In order to measure the sample length change, the dilatometer pushrod must be mechanically coupled to the LVDT sensor, and in so doing, it puts the sample under a compressive load.  When the sample length changes, the LVDT senses this change via its mechanical connection to the pushrod.  As the sample enters the transition region above Tg, eventually it will soften enough that the compressive force from the pushrod causes the sample to deform, counteracting the sample’s thermal expansion.  When the deformation and the expansion cancel out, this is called the Dilatometric Softening Point (Ts).  This is the peak temperature of the characteristic “hook” seen in Figure 5.  At temperatures above Ts, the sample will deform further, resulting in an overall contraction of the sample in this direction. Thermal expansion measurements normally end soon after the Ts is reached so that the pushrod and sample do not become stuck together and ruined for further use or study. 

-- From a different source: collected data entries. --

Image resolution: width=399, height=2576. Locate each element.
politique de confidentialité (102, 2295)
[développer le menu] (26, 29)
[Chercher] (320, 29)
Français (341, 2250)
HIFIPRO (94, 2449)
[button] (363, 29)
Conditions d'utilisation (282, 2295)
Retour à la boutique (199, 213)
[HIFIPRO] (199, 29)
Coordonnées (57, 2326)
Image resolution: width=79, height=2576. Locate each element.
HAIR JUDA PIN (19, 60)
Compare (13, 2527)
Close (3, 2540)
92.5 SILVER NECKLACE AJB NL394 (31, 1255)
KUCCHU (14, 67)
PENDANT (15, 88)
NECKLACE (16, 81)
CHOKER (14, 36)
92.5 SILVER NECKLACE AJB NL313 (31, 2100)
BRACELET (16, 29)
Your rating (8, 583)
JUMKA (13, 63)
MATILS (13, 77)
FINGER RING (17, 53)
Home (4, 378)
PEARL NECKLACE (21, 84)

In order to measure the viscosity at even higher temperatures, a different method would be selected; however, the dilatometer provides valuable insight into the glass properties.  Many glass applications require the glass to bond with other materials, and often the glass must flow at least a little to make that happen successfully.  Furthermore, in some critical applications, the glass must flow sufficiently, but not too much, so that the bonded part does not lose its shape.  It is clear that a detailed understanding of the viscosity behavior is necessary, not only for selecting the best candidate glass, but also for developing a safe and effective temperature profile for such a bonding process.  By using a pushrod dilatometer to precisely measure the CTE, Tg and Ts for a glass sample, the material scientist can discover a wealth of information about the thermal behavior for that particular glass composition and, in turn, can exploit that knowledge to develop tailored solutions for a range of glass and ceramic applications.